- Given exercise -
Reproduce the entries starting at the line that contains "No [No, the" and ending at the line that contains "Commercial Use (50, 514)", swapping "Northern Ireland" for "Wales" and keeping everything else the same.

|---|

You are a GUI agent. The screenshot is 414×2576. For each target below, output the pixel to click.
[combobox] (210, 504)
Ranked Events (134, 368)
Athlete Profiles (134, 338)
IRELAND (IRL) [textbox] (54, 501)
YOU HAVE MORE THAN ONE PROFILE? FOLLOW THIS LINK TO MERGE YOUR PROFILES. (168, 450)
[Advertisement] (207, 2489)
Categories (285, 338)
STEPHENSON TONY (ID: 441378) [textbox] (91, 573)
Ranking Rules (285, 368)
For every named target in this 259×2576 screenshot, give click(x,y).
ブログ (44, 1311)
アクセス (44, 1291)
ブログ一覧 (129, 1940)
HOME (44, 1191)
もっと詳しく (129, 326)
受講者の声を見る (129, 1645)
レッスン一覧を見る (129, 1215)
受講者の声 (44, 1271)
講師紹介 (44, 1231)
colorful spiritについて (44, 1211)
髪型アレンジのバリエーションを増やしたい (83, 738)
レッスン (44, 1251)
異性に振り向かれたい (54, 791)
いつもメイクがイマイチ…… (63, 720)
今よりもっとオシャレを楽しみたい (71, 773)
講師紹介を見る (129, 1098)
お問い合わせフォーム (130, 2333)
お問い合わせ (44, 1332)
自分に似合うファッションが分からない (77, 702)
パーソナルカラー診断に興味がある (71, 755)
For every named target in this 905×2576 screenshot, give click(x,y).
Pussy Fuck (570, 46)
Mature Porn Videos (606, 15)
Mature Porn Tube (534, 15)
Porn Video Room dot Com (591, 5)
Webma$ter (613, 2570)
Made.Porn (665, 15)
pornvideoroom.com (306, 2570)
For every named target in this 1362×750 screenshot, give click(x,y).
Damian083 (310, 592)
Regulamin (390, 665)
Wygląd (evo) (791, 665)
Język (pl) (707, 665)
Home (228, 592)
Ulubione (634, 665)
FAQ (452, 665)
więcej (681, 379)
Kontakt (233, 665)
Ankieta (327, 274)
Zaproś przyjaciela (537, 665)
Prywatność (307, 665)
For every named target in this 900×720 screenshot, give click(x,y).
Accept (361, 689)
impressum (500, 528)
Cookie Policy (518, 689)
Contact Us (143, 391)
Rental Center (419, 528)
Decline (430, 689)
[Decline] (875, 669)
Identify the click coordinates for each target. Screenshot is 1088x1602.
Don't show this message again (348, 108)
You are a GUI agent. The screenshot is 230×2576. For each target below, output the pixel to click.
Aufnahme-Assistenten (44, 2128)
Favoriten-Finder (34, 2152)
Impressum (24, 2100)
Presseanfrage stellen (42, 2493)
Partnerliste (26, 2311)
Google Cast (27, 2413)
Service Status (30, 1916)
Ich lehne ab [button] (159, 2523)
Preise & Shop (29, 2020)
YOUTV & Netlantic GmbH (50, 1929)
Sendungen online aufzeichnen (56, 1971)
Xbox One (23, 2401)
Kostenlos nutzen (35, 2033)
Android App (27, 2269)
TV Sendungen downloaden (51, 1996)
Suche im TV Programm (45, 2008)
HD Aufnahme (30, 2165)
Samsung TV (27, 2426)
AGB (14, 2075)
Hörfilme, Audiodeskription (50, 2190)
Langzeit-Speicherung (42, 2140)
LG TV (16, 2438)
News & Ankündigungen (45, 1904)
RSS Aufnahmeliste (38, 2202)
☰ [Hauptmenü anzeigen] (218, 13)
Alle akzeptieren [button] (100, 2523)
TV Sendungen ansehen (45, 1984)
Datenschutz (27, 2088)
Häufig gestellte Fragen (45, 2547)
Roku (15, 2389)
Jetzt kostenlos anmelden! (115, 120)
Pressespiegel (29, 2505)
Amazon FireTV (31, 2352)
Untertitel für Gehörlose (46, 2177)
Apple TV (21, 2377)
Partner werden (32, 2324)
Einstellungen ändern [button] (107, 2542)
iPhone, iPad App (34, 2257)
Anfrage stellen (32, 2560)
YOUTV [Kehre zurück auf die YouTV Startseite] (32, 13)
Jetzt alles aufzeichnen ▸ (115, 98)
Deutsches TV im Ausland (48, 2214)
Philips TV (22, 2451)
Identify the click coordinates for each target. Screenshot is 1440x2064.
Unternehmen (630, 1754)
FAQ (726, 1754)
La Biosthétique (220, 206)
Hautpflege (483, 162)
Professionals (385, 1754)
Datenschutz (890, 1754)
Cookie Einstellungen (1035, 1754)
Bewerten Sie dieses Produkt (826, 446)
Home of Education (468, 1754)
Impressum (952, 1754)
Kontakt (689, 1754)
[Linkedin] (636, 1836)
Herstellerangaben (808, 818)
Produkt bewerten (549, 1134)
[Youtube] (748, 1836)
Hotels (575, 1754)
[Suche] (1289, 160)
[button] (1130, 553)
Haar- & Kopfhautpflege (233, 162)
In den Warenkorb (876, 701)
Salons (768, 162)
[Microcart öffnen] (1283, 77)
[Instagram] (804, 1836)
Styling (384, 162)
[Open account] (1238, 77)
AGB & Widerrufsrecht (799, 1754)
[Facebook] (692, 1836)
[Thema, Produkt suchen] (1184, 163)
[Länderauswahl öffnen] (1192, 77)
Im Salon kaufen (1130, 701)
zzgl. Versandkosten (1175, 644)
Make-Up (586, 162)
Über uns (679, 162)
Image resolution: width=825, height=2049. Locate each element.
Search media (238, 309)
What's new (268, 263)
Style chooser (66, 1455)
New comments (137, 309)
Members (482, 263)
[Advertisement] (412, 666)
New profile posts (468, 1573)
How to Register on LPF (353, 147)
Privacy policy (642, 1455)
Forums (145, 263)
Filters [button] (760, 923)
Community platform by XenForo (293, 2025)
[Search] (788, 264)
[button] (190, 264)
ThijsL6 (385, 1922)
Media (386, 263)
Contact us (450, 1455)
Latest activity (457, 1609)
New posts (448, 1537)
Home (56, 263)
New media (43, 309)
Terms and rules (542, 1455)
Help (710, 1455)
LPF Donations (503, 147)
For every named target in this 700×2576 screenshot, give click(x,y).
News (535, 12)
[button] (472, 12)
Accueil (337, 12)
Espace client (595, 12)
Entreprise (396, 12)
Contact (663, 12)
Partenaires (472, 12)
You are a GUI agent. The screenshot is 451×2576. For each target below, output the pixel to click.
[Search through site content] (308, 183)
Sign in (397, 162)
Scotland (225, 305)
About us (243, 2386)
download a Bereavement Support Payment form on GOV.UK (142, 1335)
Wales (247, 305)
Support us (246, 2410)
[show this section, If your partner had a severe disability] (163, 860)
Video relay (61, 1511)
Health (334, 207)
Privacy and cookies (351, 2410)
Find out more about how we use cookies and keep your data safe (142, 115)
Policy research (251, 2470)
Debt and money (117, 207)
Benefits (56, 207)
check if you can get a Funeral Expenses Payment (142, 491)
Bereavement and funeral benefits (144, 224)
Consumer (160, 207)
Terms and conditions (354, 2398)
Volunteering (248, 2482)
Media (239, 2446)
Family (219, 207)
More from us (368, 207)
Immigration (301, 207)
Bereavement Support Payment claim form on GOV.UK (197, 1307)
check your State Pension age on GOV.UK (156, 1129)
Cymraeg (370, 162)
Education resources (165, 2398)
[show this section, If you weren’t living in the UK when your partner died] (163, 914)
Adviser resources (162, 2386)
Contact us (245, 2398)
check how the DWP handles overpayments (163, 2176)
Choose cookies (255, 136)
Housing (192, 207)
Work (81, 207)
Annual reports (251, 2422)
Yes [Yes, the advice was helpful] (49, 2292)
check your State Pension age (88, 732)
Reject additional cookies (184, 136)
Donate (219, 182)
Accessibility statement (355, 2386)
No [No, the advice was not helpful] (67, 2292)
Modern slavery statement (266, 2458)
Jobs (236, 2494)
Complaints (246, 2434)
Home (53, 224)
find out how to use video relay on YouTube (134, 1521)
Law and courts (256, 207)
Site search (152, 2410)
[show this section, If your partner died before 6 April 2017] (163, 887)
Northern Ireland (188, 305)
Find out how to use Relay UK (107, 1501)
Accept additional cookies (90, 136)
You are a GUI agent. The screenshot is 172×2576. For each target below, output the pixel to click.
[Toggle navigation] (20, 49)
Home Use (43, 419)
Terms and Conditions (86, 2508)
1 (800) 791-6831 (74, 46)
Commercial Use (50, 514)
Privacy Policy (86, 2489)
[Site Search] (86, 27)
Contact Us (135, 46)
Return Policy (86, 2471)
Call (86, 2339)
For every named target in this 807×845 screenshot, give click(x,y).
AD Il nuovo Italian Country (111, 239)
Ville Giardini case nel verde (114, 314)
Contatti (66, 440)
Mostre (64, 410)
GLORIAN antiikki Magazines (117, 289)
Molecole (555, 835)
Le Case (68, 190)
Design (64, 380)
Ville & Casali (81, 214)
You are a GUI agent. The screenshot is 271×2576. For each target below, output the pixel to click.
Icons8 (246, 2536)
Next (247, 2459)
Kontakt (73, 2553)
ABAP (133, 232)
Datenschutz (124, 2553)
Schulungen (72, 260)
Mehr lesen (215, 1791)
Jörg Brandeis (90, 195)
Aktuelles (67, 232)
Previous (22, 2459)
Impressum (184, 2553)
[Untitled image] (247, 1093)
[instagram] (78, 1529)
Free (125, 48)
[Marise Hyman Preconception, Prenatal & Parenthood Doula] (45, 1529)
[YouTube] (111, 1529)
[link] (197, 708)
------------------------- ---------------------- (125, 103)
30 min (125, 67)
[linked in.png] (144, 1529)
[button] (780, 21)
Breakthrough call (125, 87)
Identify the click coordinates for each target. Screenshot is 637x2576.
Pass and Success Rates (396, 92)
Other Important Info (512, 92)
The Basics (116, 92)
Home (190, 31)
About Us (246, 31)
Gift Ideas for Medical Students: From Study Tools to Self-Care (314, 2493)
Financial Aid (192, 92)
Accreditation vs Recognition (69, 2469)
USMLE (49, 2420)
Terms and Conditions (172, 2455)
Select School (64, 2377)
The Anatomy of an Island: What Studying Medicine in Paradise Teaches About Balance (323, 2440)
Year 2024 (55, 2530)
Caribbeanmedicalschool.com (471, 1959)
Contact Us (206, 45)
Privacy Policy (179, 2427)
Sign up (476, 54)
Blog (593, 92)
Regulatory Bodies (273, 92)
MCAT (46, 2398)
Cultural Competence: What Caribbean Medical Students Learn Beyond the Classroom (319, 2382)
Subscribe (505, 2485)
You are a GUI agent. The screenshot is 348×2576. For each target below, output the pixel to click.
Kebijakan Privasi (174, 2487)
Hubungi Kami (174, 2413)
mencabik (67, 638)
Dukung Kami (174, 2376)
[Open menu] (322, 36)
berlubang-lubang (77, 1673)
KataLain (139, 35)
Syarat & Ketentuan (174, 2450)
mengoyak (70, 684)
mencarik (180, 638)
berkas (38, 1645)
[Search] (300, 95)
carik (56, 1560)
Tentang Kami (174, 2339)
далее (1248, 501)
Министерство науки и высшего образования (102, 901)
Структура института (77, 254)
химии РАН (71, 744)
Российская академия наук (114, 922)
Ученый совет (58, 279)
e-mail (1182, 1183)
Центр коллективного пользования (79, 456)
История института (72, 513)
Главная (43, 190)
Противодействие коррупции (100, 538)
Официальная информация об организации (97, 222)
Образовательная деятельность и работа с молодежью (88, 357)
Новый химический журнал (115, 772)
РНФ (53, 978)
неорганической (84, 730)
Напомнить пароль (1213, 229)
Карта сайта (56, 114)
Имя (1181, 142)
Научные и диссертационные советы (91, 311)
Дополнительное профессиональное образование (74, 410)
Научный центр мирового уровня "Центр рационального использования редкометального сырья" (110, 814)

|---|

- Exercise answer -
No [No, the advice was not helpful] (67, 2292)
Modern slavery statement (266, 2458)
Jobs (236, 2494)
Complaints (246, 2434)
Home (53, 224)
find out how to use video relay on YouTube (134, 1521)
Law and courts (256, 207)
Site search (152, 2410)
[show this section, If your partner died before 6 April 2017] (163, 887)
Wales (188, 305)
Find out how to use Relay UK (107, 1501)
Accept additional cookies (90, 136)
You are a GUI agent. The screenshot is 172×2576. For each target below, output the pixel to click.
[Toggle navigation] (20, 49)
Home Use (43, 419)
Terms and Conditions (86, 2508)
1 (800) 791-6831 (74, 46)
Commercial Use (50, 514)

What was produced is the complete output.